**Set task**: Can you write out the lines again, starting with the line with "Given: Click the top Save All button" and going on through the line with "Looking at the screenshot, I should [1155, 299].", renaming "Save All" to "Export All" and keeping everything else the same?

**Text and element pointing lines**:
--- start ---

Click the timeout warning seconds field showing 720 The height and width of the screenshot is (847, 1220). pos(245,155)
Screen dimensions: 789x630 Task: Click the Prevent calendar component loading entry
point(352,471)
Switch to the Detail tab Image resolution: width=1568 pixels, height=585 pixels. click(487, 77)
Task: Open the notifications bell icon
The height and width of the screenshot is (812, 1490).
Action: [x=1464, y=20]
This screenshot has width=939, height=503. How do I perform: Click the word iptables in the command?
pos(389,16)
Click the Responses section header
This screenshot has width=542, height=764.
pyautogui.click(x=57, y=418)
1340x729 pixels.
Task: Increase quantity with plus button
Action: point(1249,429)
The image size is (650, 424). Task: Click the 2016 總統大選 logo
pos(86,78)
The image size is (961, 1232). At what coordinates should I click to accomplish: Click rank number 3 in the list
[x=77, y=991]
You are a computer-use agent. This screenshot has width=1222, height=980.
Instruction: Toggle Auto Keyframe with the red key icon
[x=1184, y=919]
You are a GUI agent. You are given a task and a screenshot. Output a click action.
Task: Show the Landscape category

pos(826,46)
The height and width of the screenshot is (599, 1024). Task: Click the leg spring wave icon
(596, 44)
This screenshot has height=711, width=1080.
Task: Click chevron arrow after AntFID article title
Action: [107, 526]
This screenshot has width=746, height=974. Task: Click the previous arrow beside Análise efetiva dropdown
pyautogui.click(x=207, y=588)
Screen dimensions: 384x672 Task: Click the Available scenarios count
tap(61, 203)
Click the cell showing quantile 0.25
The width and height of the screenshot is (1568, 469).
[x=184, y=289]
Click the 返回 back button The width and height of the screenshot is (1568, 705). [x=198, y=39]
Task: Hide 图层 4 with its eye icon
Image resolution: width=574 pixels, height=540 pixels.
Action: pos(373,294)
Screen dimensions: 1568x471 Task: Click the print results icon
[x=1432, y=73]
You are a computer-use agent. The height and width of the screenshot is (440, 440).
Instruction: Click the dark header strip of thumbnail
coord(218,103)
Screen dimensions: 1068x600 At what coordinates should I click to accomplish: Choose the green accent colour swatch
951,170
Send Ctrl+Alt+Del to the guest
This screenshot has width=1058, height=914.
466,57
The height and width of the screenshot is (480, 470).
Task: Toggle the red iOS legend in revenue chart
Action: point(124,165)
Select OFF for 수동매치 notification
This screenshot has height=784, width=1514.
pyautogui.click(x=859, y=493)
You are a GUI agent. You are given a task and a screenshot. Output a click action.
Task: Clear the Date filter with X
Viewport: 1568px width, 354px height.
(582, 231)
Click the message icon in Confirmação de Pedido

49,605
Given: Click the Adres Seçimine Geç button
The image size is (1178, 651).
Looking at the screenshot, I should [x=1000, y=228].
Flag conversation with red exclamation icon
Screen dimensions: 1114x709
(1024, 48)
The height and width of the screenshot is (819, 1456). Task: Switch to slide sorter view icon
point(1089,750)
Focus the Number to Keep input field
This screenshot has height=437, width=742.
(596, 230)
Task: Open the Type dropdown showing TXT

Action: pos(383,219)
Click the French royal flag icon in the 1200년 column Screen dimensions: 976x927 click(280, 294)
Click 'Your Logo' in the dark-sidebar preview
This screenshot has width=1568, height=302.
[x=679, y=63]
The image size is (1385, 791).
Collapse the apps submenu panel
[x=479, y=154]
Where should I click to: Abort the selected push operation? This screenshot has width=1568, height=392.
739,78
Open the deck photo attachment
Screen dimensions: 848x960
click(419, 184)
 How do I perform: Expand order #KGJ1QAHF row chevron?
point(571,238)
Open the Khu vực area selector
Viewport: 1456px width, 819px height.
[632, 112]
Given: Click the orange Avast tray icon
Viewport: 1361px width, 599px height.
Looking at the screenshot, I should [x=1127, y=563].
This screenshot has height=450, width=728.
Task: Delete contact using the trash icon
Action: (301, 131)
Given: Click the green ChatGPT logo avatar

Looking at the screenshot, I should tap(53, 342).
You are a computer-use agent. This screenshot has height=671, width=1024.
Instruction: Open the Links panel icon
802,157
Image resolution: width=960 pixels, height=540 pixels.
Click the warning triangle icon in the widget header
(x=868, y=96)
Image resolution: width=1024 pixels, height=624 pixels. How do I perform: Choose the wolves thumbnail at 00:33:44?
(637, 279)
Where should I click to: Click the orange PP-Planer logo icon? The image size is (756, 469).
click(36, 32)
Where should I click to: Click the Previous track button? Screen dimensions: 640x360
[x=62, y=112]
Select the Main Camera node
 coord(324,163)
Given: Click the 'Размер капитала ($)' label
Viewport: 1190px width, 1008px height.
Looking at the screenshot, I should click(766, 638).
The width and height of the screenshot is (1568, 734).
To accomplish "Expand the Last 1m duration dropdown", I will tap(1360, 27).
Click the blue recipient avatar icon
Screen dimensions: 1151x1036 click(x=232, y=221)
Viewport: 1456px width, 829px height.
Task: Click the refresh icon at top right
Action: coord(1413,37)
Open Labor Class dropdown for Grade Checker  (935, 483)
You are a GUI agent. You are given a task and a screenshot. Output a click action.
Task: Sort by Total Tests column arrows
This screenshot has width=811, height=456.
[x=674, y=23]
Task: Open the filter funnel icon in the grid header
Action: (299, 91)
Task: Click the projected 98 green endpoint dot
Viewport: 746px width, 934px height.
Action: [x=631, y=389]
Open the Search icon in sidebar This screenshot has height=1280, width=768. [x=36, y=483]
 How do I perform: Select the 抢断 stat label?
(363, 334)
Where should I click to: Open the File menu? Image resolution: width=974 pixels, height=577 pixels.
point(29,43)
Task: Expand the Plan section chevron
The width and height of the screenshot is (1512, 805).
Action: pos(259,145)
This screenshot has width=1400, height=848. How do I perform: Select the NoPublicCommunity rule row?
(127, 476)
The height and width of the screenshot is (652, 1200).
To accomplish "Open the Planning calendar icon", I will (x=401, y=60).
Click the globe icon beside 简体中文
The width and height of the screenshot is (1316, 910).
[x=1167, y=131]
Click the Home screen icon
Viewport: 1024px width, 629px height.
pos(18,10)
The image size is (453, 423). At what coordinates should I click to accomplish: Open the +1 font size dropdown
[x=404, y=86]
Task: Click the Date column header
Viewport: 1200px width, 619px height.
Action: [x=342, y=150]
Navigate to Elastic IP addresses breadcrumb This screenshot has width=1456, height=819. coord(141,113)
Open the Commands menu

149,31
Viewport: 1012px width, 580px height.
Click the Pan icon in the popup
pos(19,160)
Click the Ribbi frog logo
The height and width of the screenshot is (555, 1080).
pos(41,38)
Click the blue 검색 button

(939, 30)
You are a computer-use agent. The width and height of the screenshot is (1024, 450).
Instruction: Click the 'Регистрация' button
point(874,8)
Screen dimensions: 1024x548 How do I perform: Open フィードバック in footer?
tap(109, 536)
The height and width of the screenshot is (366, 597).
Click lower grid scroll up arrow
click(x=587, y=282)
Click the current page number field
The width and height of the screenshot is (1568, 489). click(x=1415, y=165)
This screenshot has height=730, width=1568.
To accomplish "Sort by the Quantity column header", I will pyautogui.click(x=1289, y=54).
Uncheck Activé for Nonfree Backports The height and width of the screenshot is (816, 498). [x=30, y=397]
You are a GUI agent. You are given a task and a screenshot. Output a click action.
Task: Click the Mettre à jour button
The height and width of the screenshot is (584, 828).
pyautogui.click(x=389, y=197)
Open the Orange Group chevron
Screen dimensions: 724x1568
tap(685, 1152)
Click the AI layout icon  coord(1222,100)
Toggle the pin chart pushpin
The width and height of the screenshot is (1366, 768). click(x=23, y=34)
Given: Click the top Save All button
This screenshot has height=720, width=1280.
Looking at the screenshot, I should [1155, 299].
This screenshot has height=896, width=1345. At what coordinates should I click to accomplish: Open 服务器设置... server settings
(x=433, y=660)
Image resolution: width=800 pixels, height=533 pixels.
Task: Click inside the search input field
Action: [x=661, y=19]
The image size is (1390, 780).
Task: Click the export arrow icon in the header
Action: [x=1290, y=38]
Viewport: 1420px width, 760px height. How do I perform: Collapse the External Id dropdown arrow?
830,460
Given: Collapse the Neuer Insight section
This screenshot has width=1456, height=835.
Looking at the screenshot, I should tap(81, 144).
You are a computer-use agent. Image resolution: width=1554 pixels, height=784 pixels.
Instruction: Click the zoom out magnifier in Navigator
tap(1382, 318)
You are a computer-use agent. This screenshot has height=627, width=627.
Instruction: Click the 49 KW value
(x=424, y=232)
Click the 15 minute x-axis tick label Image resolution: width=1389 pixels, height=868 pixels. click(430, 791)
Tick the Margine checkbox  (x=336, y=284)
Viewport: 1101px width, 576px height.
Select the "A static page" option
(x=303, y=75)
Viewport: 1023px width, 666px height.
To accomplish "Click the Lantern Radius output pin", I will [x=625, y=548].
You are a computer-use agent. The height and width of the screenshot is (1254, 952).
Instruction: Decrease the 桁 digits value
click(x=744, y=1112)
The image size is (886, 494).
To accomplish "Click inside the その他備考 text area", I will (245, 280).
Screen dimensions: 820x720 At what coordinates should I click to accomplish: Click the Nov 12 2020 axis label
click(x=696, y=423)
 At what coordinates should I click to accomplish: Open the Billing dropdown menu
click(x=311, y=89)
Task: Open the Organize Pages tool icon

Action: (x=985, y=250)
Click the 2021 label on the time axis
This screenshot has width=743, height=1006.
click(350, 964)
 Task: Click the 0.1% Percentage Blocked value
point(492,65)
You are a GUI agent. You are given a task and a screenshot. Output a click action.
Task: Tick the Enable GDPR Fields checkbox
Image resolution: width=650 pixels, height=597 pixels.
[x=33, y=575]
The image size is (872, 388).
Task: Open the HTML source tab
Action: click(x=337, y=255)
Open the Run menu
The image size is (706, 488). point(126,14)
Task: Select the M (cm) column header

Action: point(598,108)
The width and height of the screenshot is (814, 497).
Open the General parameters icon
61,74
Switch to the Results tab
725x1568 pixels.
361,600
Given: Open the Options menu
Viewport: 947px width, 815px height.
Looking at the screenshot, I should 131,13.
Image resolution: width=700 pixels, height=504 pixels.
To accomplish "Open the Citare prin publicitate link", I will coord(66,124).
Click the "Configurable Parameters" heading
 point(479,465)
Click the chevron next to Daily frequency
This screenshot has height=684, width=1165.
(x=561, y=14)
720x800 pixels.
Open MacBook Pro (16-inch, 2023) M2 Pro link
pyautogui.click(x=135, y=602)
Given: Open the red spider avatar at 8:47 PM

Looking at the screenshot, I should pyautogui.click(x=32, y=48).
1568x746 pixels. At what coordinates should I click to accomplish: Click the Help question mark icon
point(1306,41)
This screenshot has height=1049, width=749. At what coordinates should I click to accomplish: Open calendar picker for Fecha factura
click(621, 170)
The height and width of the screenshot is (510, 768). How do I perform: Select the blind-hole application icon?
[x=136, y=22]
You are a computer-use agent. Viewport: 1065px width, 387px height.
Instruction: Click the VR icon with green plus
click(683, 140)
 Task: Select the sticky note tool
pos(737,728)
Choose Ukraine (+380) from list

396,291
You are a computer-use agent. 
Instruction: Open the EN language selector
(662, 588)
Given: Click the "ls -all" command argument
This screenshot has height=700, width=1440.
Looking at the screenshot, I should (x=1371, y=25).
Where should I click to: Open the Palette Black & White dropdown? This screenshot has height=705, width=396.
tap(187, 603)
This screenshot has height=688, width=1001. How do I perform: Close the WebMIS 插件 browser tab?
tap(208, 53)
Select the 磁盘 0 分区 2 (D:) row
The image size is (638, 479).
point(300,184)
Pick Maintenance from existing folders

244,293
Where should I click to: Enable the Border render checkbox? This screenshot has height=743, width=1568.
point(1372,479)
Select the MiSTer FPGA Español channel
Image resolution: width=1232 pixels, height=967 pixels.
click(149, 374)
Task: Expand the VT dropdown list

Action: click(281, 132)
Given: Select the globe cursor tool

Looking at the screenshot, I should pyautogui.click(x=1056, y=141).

--- end ---

**Answer to this task**:
Given: Click the top Export All button
This screenshot has height=720, width=1280.
Looking at the screenshot, I should [1155, 299].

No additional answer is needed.